Sean Archer is a loose-cannon FBI agent who doesn’t play by the rules. After the death of his son, Archer has made it his personal mission to take down high-profile terrorist Castor Troy. Archer should feel accomplished once he’s caught Troy (who winds up in a coma), but there’s still a big problem. A bomb is loose in the city (of course) and there’s only one possible (and highly ludicrous) way to stop it from going off. Archer must undergo a shocking super-secret surgery to switch faces with Troy in order to get the location of the bomb out of Troy’s brother. Unfortunately for Archer, the now faceless Troy wakes up from his coma and steals Archer’s face. With their identities switched, the real Archer (wearing Troy’s face) must escape from prison and save his family from Castor Troy (who’s wearing Archer’s face)!

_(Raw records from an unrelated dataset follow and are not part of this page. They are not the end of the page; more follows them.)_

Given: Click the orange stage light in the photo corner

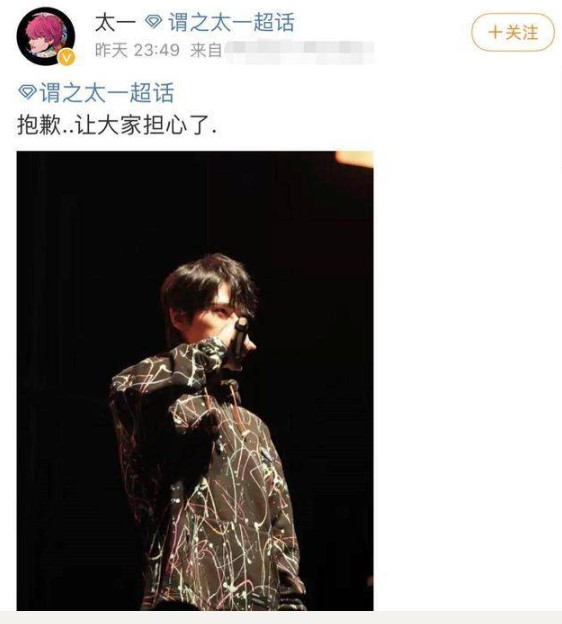Looking at the screenshot, I should pos(354,159).
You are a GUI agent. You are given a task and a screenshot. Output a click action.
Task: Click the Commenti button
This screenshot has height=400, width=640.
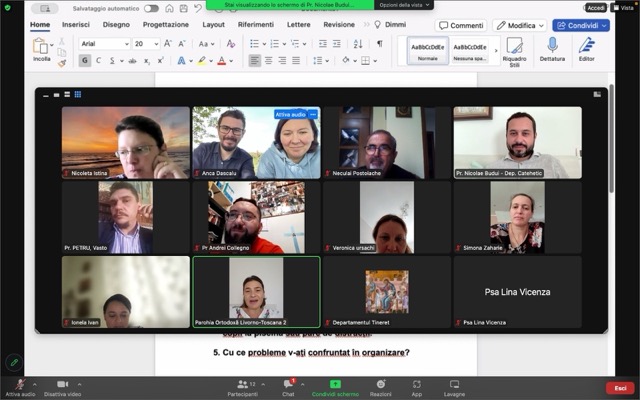(x=461, y=25)
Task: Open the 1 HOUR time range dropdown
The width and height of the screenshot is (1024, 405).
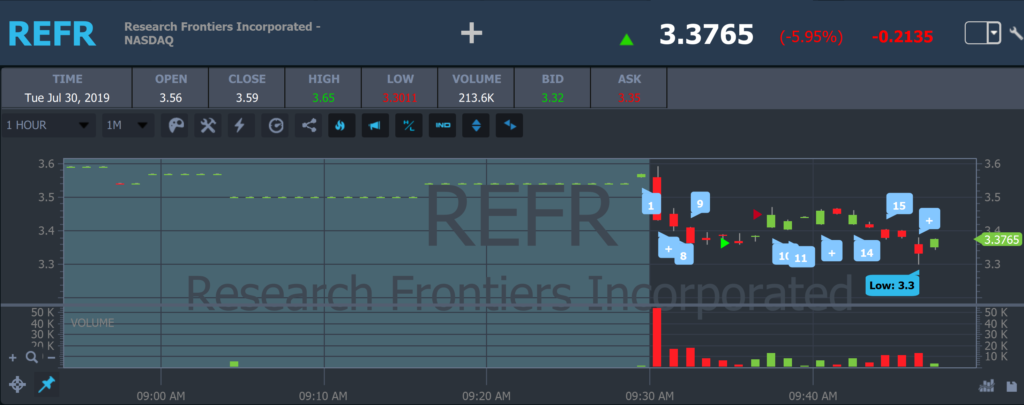Action: 48,125
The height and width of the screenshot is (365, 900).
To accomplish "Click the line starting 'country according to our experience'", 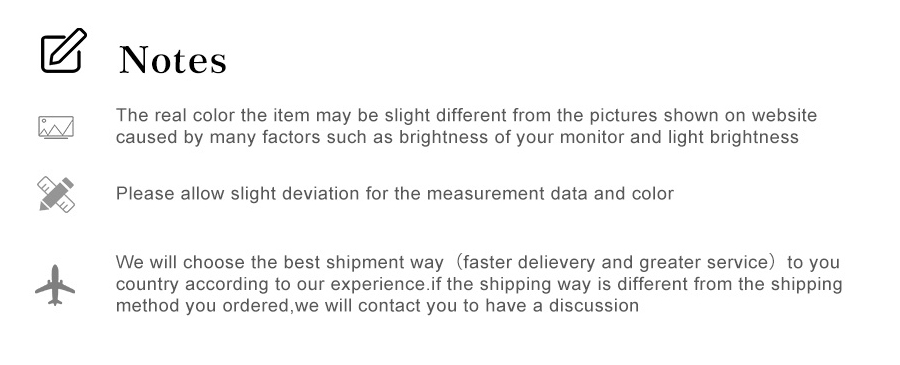I will click(x=479, y=284).
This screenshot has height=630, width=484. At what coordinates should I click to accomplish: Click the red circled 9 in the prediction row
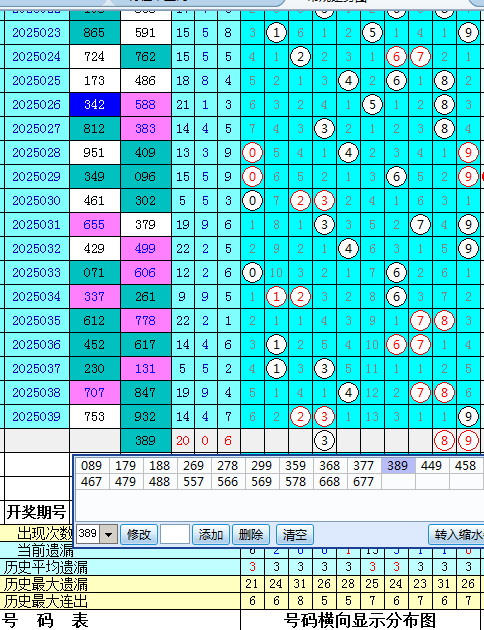pos(468,441)
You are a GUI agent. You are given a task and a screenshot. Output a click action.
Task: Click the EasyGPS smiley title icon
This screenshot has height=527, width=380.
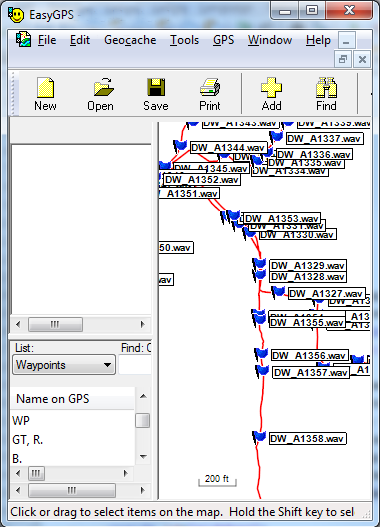(x=16, y=15)
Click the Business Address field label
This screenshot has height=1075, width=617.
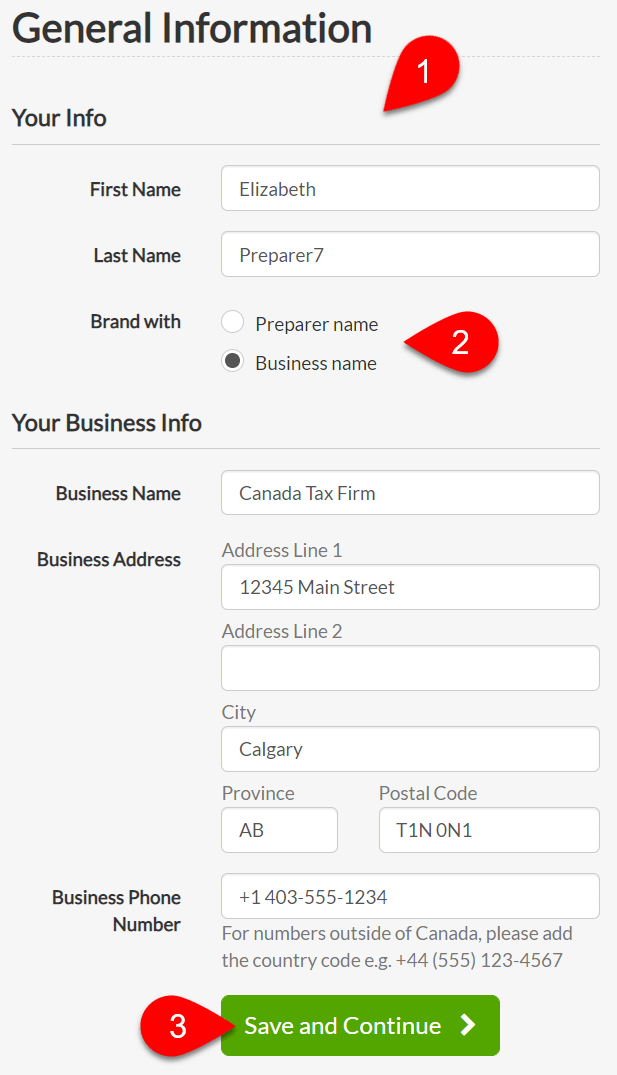click(x=109, y=559)
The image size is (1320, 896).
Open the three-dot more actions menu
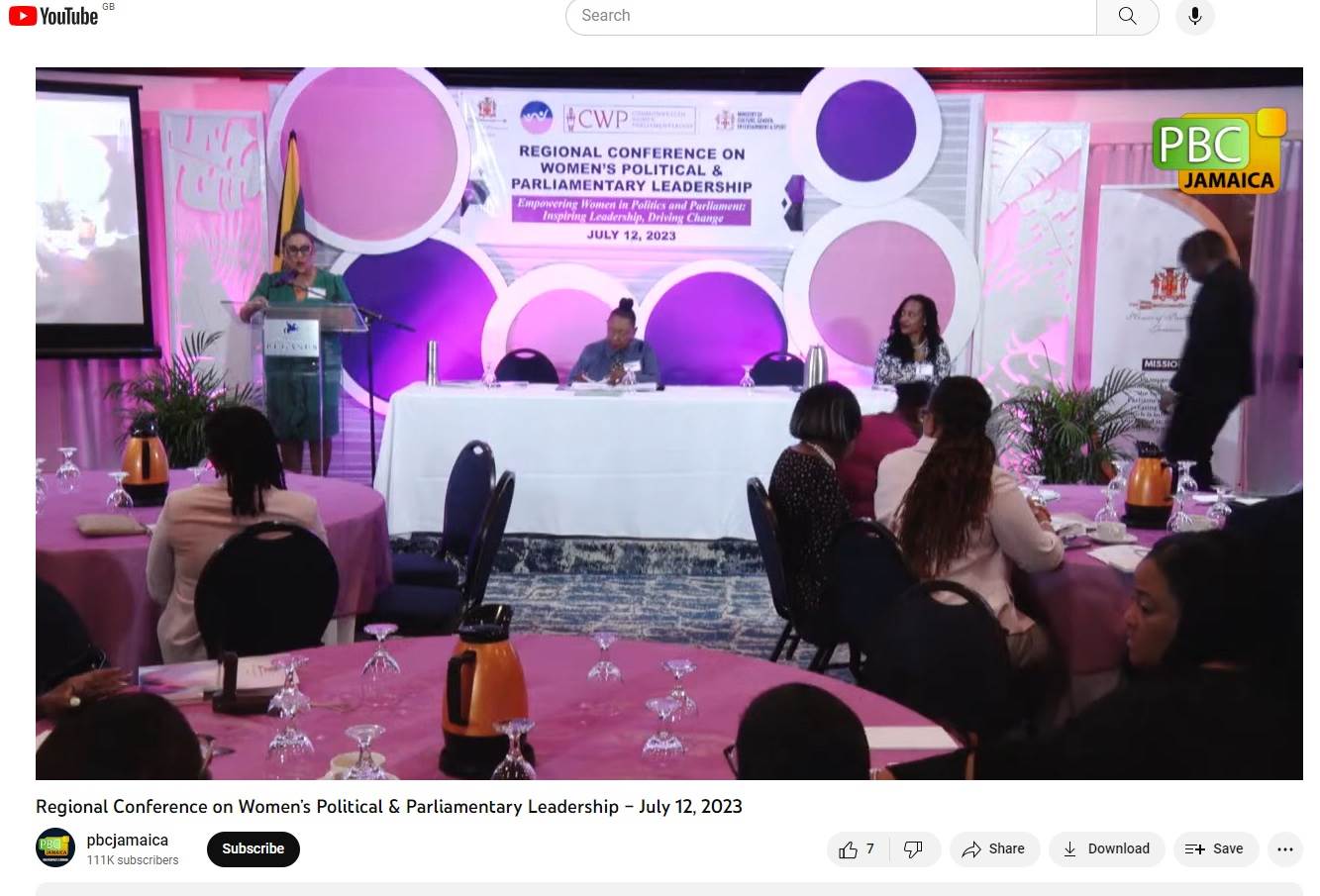pos(1284,849)
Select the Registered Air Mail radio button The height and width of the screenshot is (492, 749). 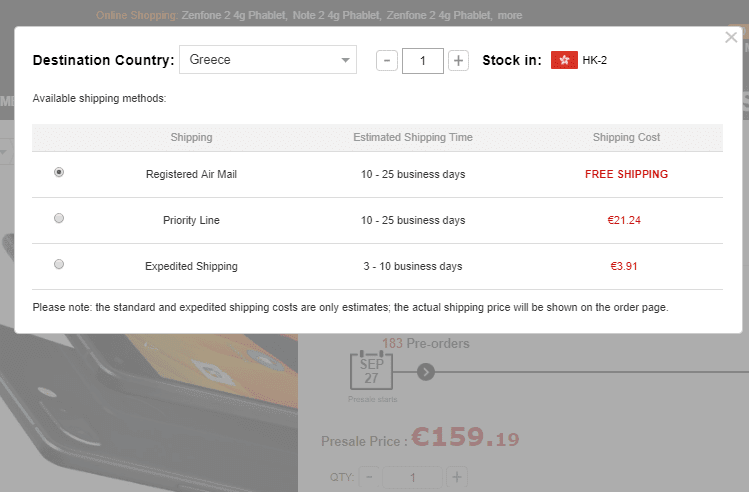tap(59, 172)
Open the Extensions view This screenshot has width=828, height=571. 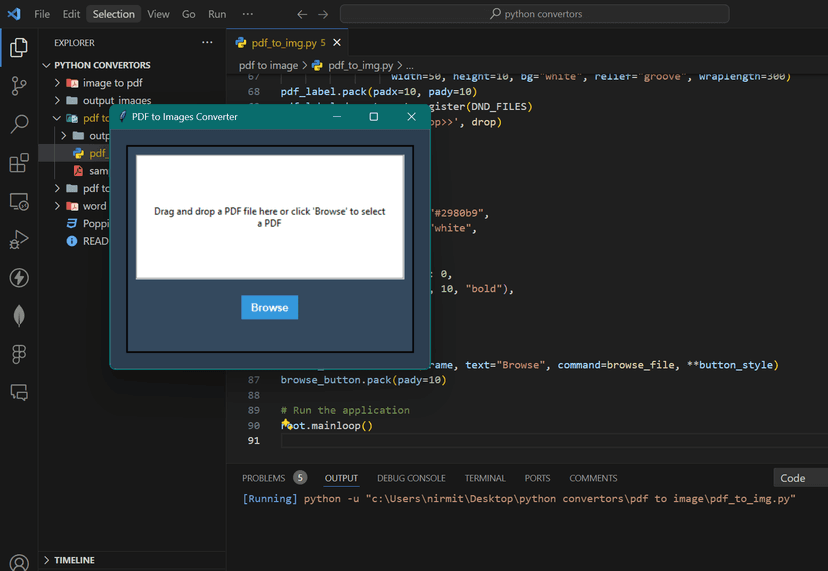19,163
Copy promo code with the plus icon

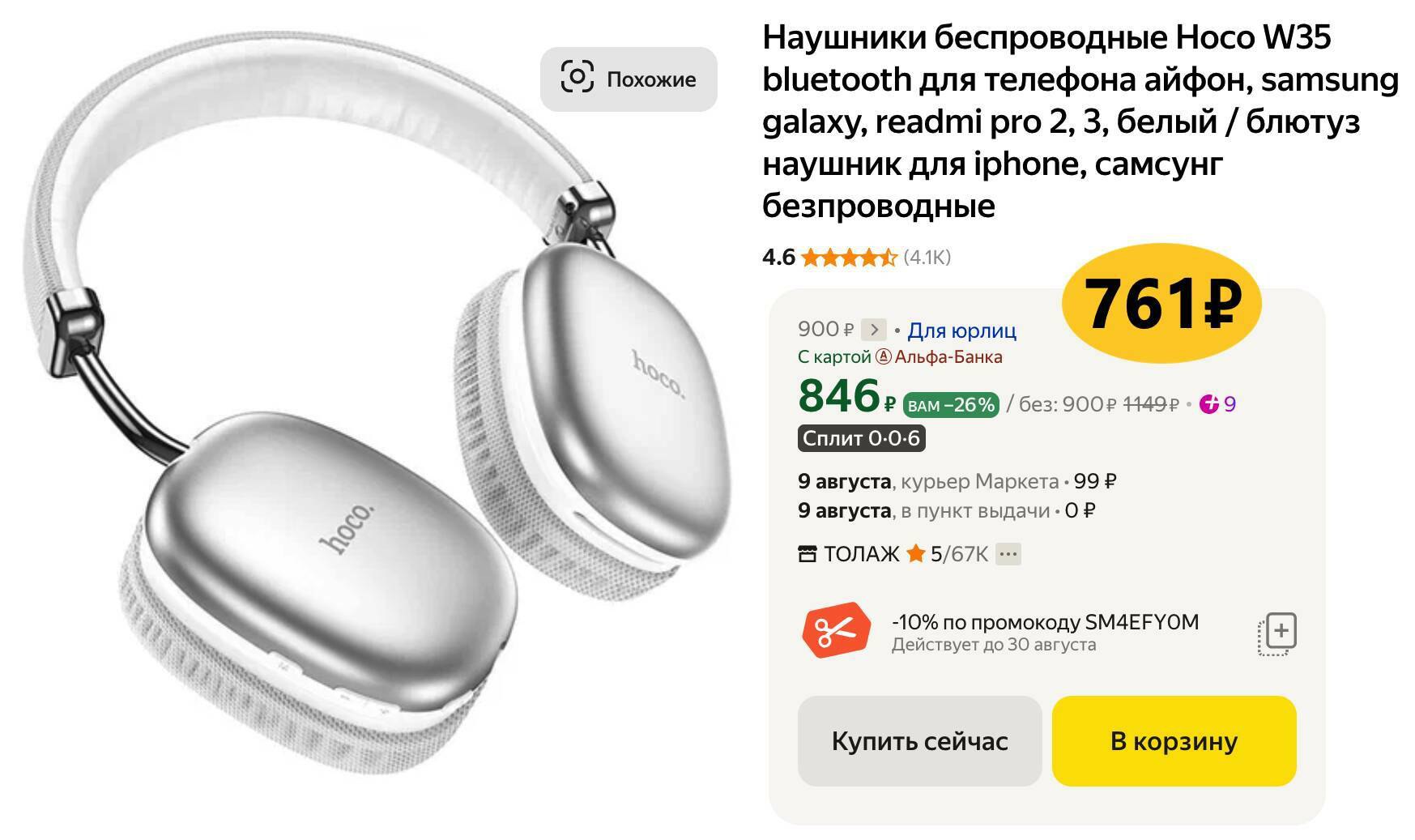[x=1277, y=633]
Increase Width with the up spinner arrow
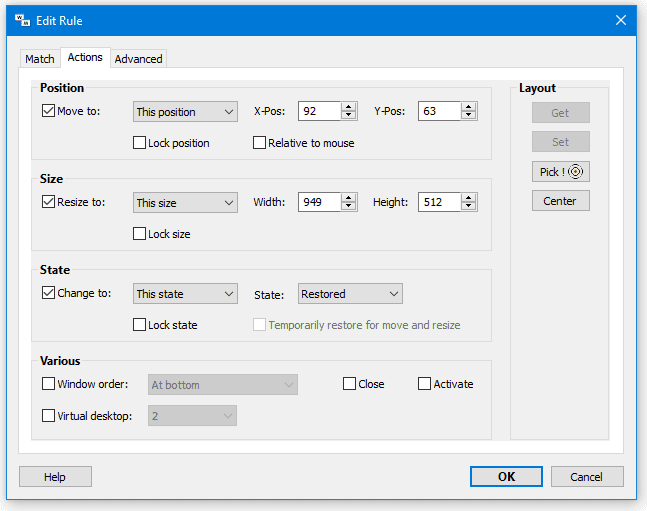Viewport: 647px width, 511px height. tap(349, 198)
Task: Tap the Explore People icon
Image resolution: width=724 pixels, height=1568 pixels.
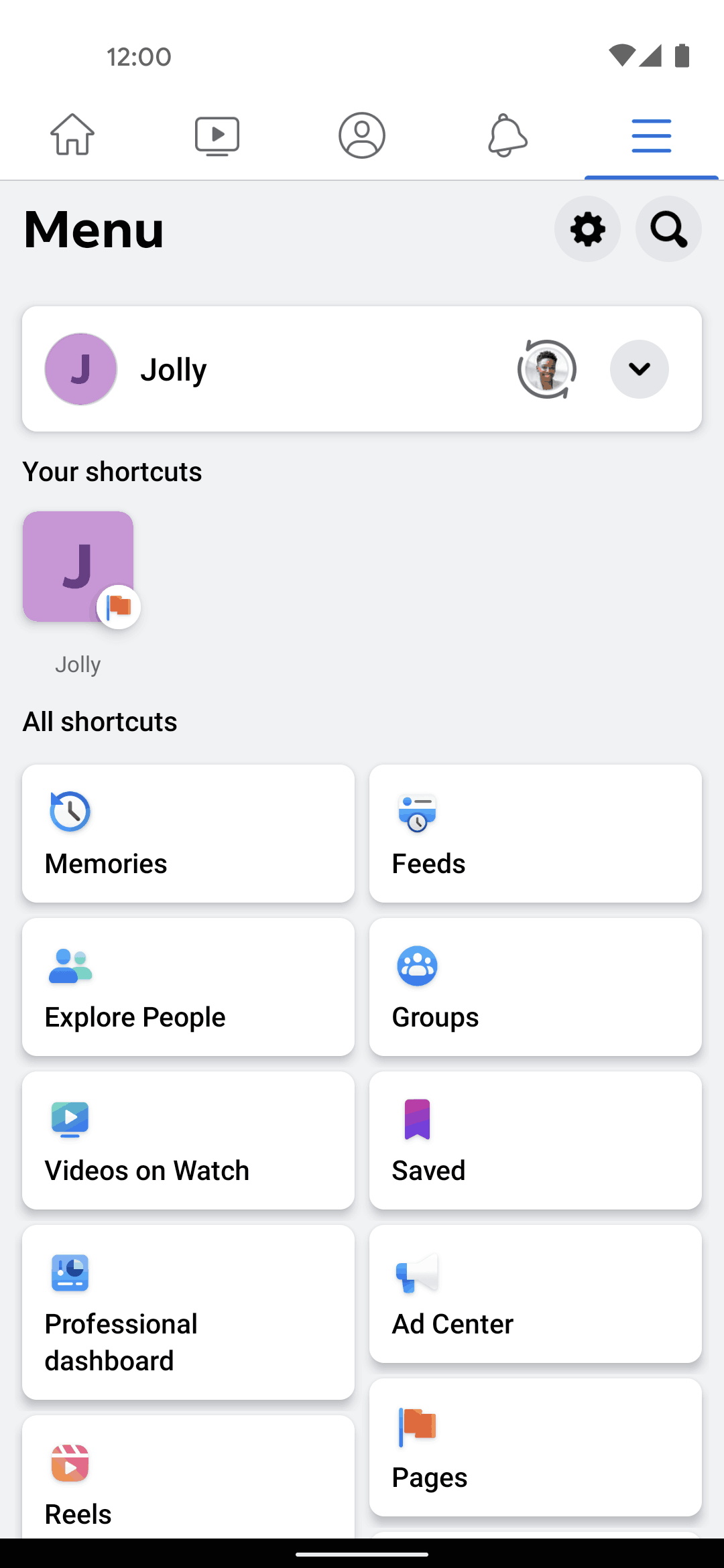Action: click(x=70, y=966)
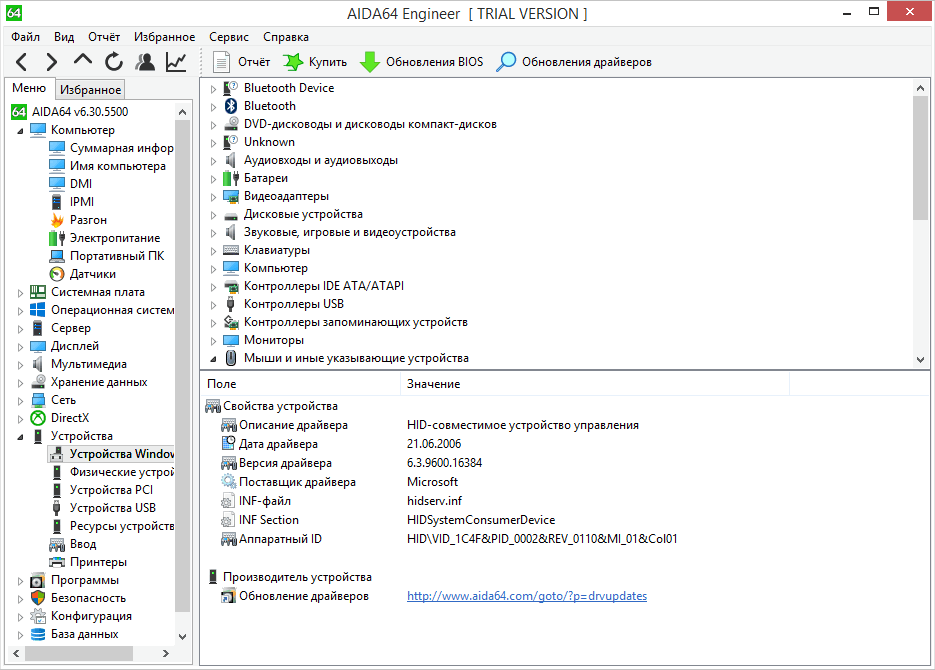
Task: Expand Системная плата tree node
Action: coord(22,293)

At the very least, one can reasonably say that this movie’s plot is very silly. You pretty much know what you’re going in for from the get-go. The storyline doesn’t deviate from a predictable course of events with any huge twists or turns. It’s a big dumb popcorn-muncher and doesn’t pretend to be anything else. Occasionally, junk food can be just as satisfying than a steak. That is exactly the case with this movie. There are occasional plot holes and silliness abounding, but it’s all in good fun without any pretensions about being taken seriously.
The best thing about FACE/OFF’s premise is that it provides a flimsy enough excuse for Cage and Travolta to do their best impressions of each other. Kudos to both of these performers, because they do a good job of taking on two completely separate roles. John Travolta plays a pretty bland cop character to begin with, but is allows a lot of wiggle room when he’s crazy Troy. Cage actually is a bit too over-the-top and ridiculous as Troy, but gets significantly better when he transforms into the hero with a villain’s face. The supporting cast is completely forgettable. That’s not a huge problem though, because we all know that the real draw of FACE/OFF is to see Travolta and Cage…well, facing off against each other.
As fun and hugely entertaining as the action scenes can be, there are definite moments where John Woo gets way too bombastic. There are lots of needless explosions and a cast of people who miss when shooting targets who are a mere few feet away (including both Cage and Travolta). Lots of silly screaming, firework sound effects, and overused slow motion are frequently used. There’s also a hilarious amount of doves packed into five minutes of screen time as well as a Mexican stand-off with more guns than the finale of RESERVOIR DOGS. With all this complaining, there’s far more good to be seen (including an awesome boat chase) than bad. The running time might seem bloated upon the start of the movie, but I can safely say that things never got dull at any point.
FACE/OFF is exactly what it set out to be. It’s a big, dumb action movie loaded with explosions, over-the-top acting, and a ridiculous story that’s a whole lot of silly fun. Sure, it gets mighty stupid throughout and packs in action movie clichés over and over again, but it’s also a total blast from beginning to end!